PROVIDED MATERIAL.
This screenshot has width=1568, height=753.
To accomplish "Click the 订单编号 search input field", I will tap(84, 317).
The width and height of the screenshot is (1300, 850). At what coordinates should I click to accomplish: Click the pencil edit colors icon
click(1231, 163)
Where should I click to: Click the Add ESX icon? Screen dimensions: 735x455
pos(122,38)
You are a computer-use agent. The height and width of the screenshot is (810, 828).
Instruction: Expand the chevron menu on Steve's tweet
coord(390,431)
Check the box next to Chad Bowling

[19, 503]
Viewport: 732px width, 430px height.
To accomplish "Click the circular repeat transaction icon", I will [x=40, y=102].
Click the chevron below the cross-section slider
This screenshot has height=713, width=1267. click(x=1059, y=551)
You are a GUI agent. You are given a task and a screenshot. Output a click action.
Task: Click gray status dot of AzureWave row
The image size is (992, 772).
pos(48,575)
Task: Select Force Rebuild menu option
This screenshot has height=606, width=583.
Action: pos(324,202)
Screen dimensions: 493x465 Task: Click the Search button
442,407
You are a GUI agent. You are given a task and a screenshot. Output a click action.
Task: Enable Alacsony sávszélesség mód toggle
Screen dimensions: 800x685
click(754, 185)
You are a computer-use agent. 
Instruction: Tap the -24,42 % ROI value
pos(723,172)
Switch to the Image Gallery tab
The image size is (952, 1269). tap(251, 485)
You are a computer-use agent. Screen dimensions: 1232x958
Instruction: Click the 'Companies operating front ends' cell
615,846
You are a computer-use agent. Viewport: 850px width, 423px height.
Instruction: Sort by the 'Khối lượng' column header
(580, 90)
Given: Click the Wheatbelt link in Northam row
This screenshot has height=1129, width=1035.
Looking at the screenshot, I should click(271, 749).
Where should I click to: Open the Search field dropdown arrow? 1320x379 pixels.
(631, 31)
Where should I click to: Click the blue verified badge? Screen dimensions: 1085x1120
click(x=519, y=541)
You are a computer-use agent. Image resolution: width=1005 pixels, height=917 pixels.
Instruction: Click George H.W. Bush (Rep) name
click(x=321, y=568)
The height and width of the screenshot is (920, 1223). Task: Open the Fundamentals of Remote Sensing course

WHAT THE TASK ASKS.
Each entry above is to be transcribed word for word.

RESULT OF THE EXERCISE.
This screenshot has width=1568, height=753.
To accomplish "Click the 订单编号 search input field", I will tap(84, 317).
The width and height of the screenshot is (1300, 850). At what coordinates should I click to accomplish: Click the pencil edit colors icon
click(1231, 163)
Where should I click to: Click the Add ESX icon? Screen dimensions: 735x455
pos(122,38)
You are a computer-use agent. The height and width of the screenshot is (810, 828).
Instruction: Expand the chevron menu on Steve's tweet
coord(390,431)
Check the box next to Chad Bowling

[19, 503]
Viewport: 732px width, 430px height.
To accomplish "Click the circular repeat transaction icon", I will [x=40, y=102].
Click the chevron below the cross-section slider
This screenshot has height=713, width=1267. click(x=1059, y=551)
You are a GUI agent. You are given a task and a screenshot. Output a click action.
Task: Click gray status dot of AzureWave row
The image size is (992, 772).
pos(48,575)
Task: Select Force Rebuild menu option
This screenshot has height=606, width=583.
Action: pos(324,202)
Screen dimensions: 493x465 Task: Click the Search button
442,407
You are a GUI agent. You are given a task and a screenshot. Output a click action.
Task: Enable Alacsony sávszélesség mód toggle
Screen dimensions: 800x685
click(754, 185)
You are a computer-use agent. 
Instruction: Tap the -24,42 % ROI value
pos(723,172)
Switch to the Image Gallery tab
The image size is (952, 1269). tap(251, 485)
You are a computer-use agent. Screen dimensions: 1232x958
Instruction: Click the 'Companies operating front ends' cell
615,846
You are a computer-use agent. Viewport: 850px width, 423px height.
Instruction: Sort by the 'Khối lượng' column header
(580, 90)
Given: Click the Wheatbelt link in Northam row
This screenshot has height=1129, width=1035.
Looking at the screenshot, I should click(271, 749).
Where should I click to: Open the Search field dropdown arrow? 1320x379 pixels.
(631, 31)
Where should I click to: Click the blue verified badge? Screen dimensions: 1085x1120
click(x=519, y=541)
You are a computer-use agent. Image resolution: width=1005 pixels, height=917 pixels.
Instruction: Click George H.W. Bush (Rep) name
click(x=321, y=568)
The height and width of the screenshot is (920, 1223). Task: Open the Fundamentals of Remote Sensing course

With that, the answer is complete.